Ironically, blockchain technology itself is being deployed to address some of the very challenges it has helped create. Companies and governments are experimenting with blockchain-based traceability systems to track the provenance of minerals, ensuring that crypto hardware is built from ethically sourced materials. This creates a complex feedback loop: the more the crypto industry relies on rare minerals, the greater the incentive to use blockchain to police the supply chain.
Yet, these efforts are not without their own complications. The energy demands of blockchain validation add to the environmental burden of mineral extraction, while the rush to secure resources often comes at the expense of local communities and fragile ecosystems. The crypto world, for all its promise of decentralization and democratization, is thus deeply entangled in the very power structures it claims to disrupt.
The scramble for mineral supremacy is redrawing the map of global alliances. The U.S. push into Greenland has strained relations with Denmark and the EU, while its confrontational stance toward Iran risks drawing in China and Russia, both eager to expand their own resource footprints. Meanwhile, China’s near-monopoly on rare earth processing gives it enormous leverage over both Western tech firms and the crypto sector, raising the specter of supply chain blackmail in times of crisis.
This new resource nationalism is also fueling a wave of regulatory innovation. Nations are racing to update their laws, streamline permitting, and invest in domestic mining and processing capacity. The result is a world in flux, where the old certainties of free trade and open markets are giving way to a more fragmented, competitive, and unstable order.
As the dust settles on bombed-out centrifuges in Iran and newly opened mines in Greenland, one truth becomes inescapable: the future of power will be decided not just by armies or economies, but by mastery of the minerals that make the digital age possible.

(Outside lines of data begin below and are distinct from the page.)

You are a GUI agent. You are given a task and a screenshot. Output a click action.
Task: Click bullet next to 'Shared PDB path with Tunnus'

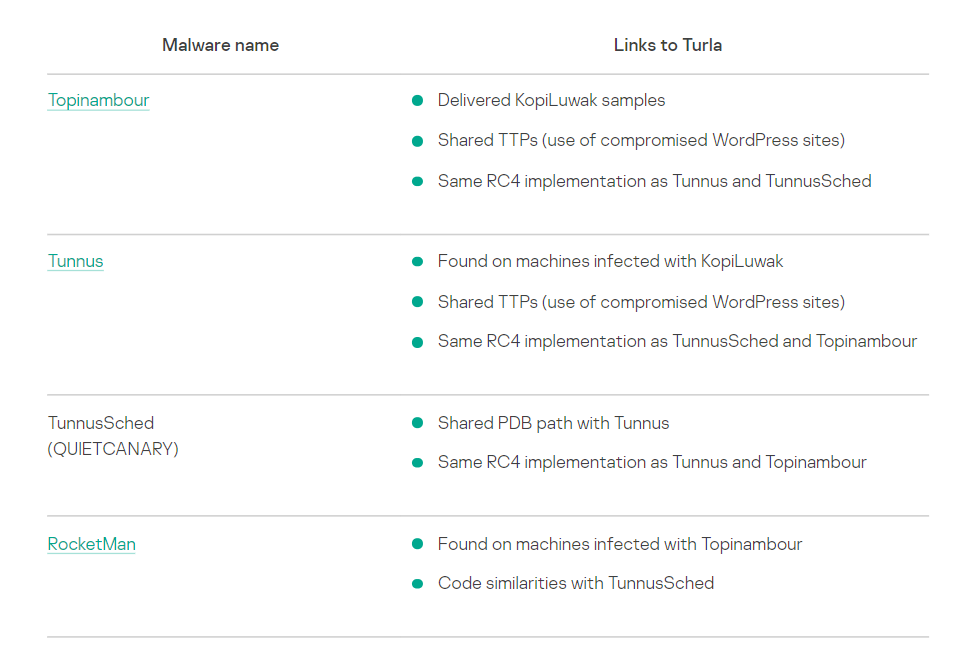[418, 423]
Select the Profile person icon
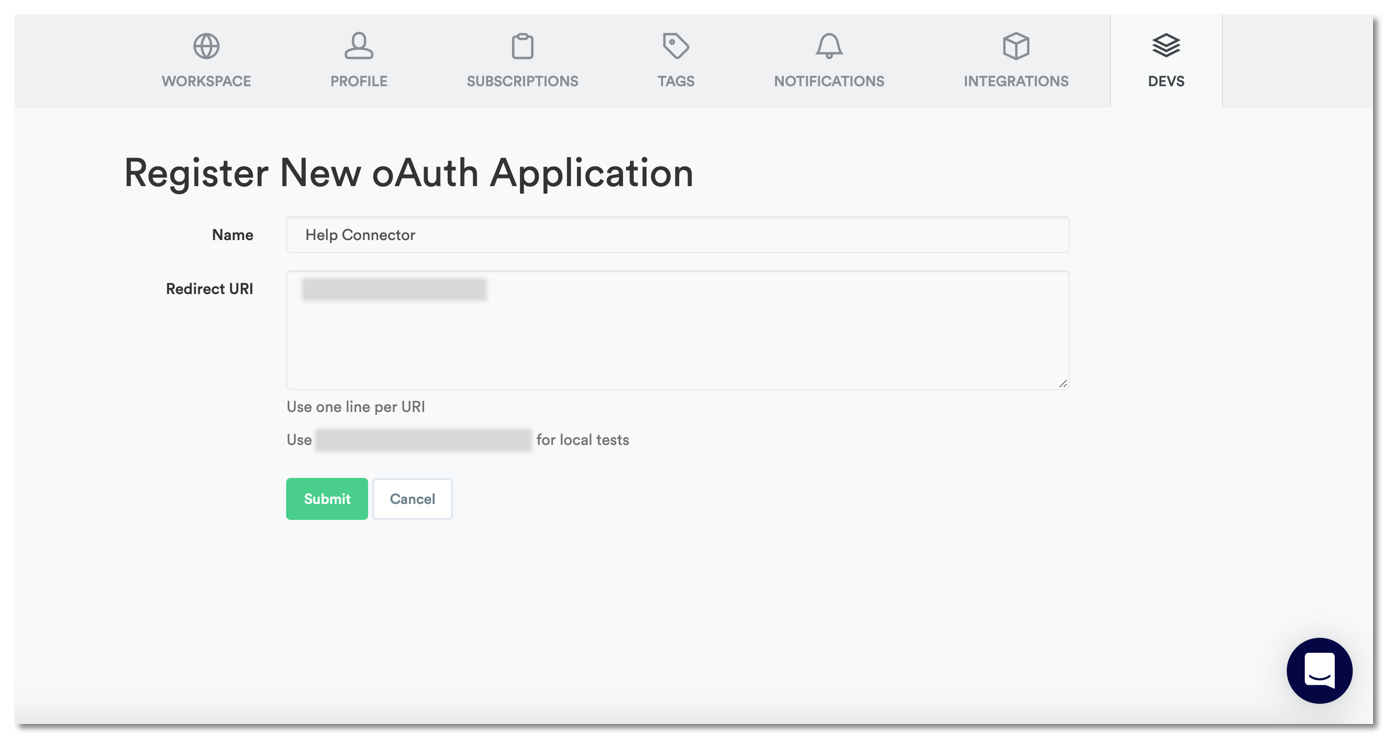 [x=359, y=45]
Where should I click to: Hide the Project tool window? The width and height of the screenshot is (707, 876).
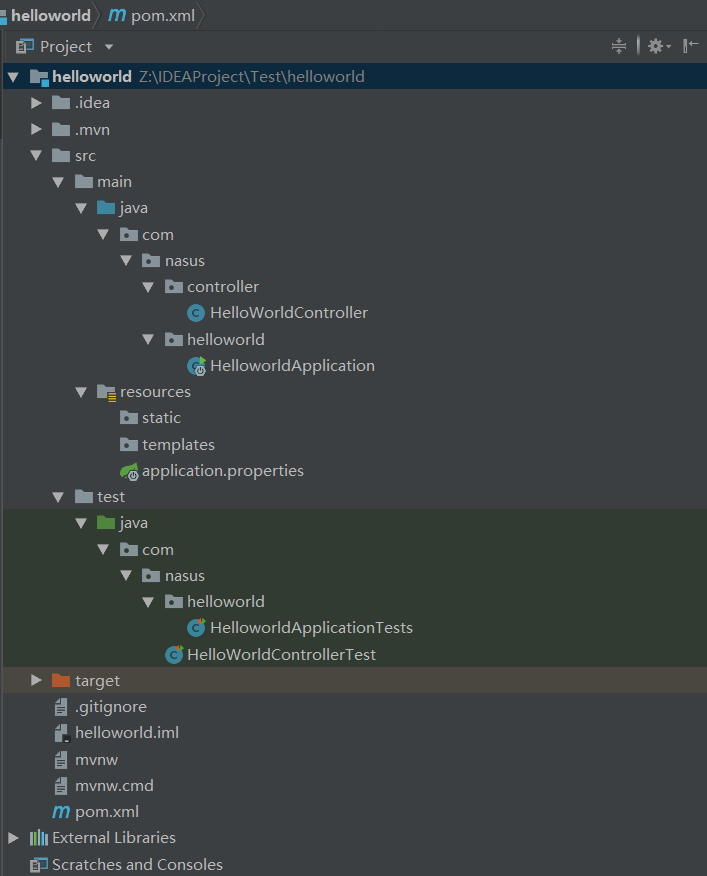pos(690,46)
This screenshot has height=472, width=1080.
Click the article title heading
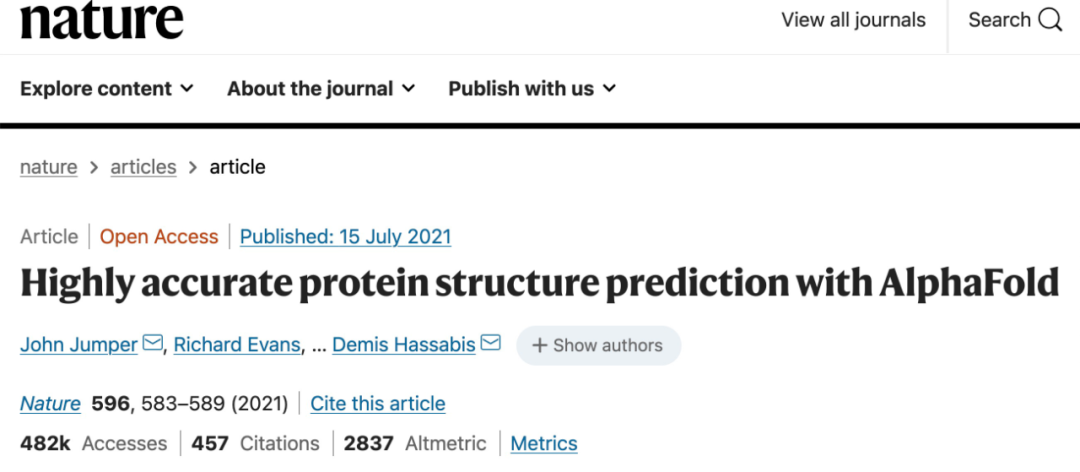[x=540, y=285]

The Heritage Foundation’s Project 2025 has provided the ideological roadmap, but it is the relentless advance of technology—and the insatiable demand for computing power—that is driving the new geopolitics.
The crypto revolution, for all its disruptive potential, is both a beneficiary and a casualty of this shift. Its promise of a decentralized, borderless financial system is underwritten by the very minerals now at the center of global conflict. The race for computing power is, in the end, a race for the future itself—a contest that will shape not only the fate of nations, but the very architecture of the digital world.
In this new era, the boundaries between technology, economics, and geopolitics are dissolving. The nations that master the art of resource strategy will not only shape the future of cryptocurrency and computing, but will also determine the contours of the 21st-century world order. As the world watches the unfolding drama in Iran, Greenland, and beyond, the lesson is clear: control over the building blocks of the digital age is the new currency of power, and the stakes have never been higher.